KIRKUS MEDIA REVIEWS
Updated: Mar 27
A poignant chronicling of an impoverished childhood in Iran.
Mohsen Fashandi grew up in Tehran, where his family of five lived in a small single room without electricity. They didn't own a refrigerator until he was 15, and a TV came when he was 18. As a little boy, being rich "meant having a full stomach," a temporary bliss he never took for granted. His father was a cobbler who eked out a meager income, and his mother contributed by sewing clothes during a time when it was unusual for Iranian women to work. It was his mother's dream to be a homeowner, and when the family finally bought a house, she sold some of her wedding jewelry in order to afford it. But the home created an "immense financial burden," and the family rented space to seven tenants to make ends
meet.

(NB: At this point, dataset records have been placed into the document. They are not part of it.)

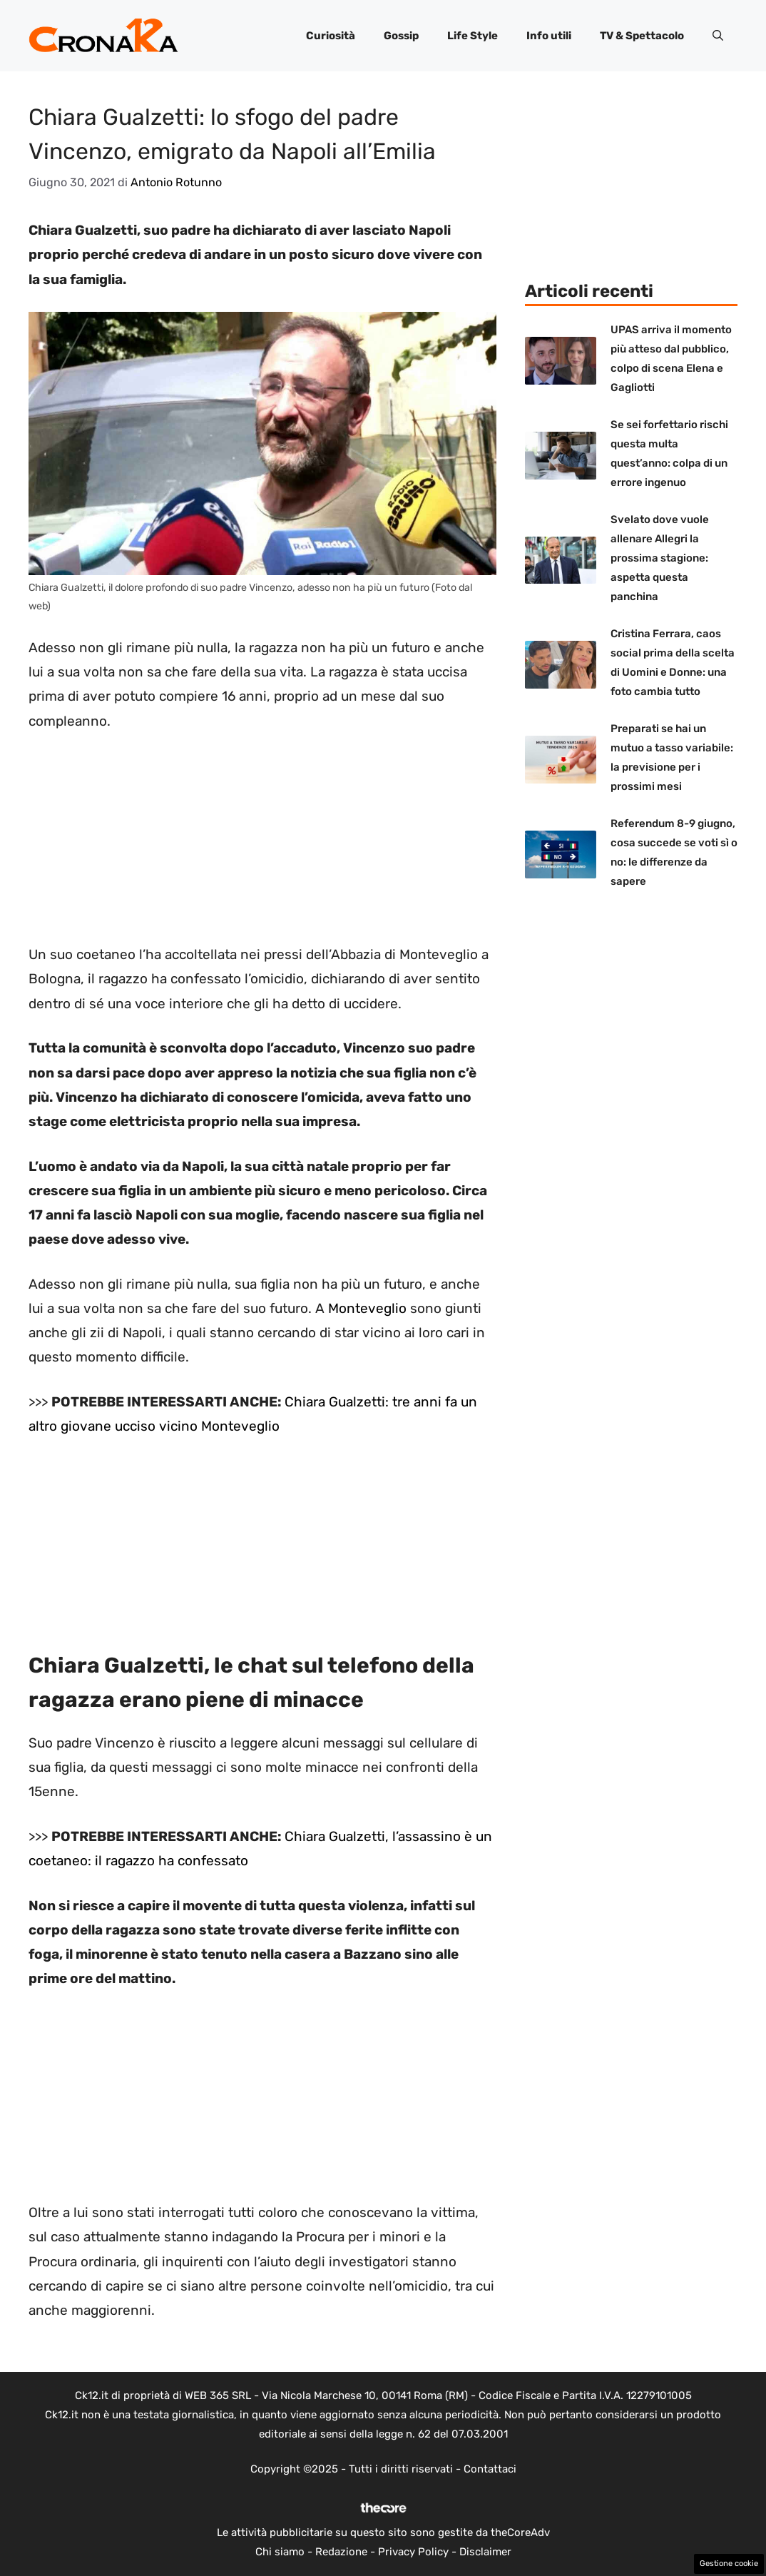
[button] (717, 35)
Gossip (401, 35)
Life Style (472, 35)
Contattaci (490, 2469)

Despite all these hardships, Mohsen's stories are remarkably cheerful, movingly told by his sister, author Fashandi.
He was an especially resourceful boy-he taught himself how to become an electrician and later left for the United States to study electrical engineering after failing the Iranian college entrance exams twice. He endured terrible tragedies, including the sudden death of his first love, Banu, when she was only a little girl, heartbreakingly conveyed by the author:
"My heart dropped inside my chest. I couldn't understand what was wrong, but I knew from Banu's unmoving form that something terrible must have happened. Her lips were blue, and her long black hair hung off her limp neck in thick, wet strands."
The 26 stories cover Mohsen's life from 6 to 23 and sensitively chart the maturation of an increasingly confident young man. Fashandi's love for and fascination with her brother radiate from every page-this is as much an endearing homage as it is a historical remembrance. At the very beginning of the book, she calls her brother an "interesting, jovial, yet hardworking man," and this is precisely what her affecting portrait communicates in a series of expertly crafted vignettes.
Moreover, the author vividly depicts the onerous weight of poverty and the feelings of vulnerability it engenders. On rare occasions, the author shows Mohsen in despair, wondering sadly about the cruelty of life. Here, he expresses his sense of both anguish and indignation over the death of his younger brother, Majeed, who died when he was 9 months old: "I thought of those elderly woman who said that he was a special boy, and children with a cowlick like his would be returned to God soon. This had made me so angry. I couldn't understand why God would bother to give Majeed to us if He was planning on taking him back in such a short time. Did God like to see us suffer?" This is an uncommonly moving
reminiscence, uplifting and melancholy by turns.
A thoughtful, tender series of youthful recollections.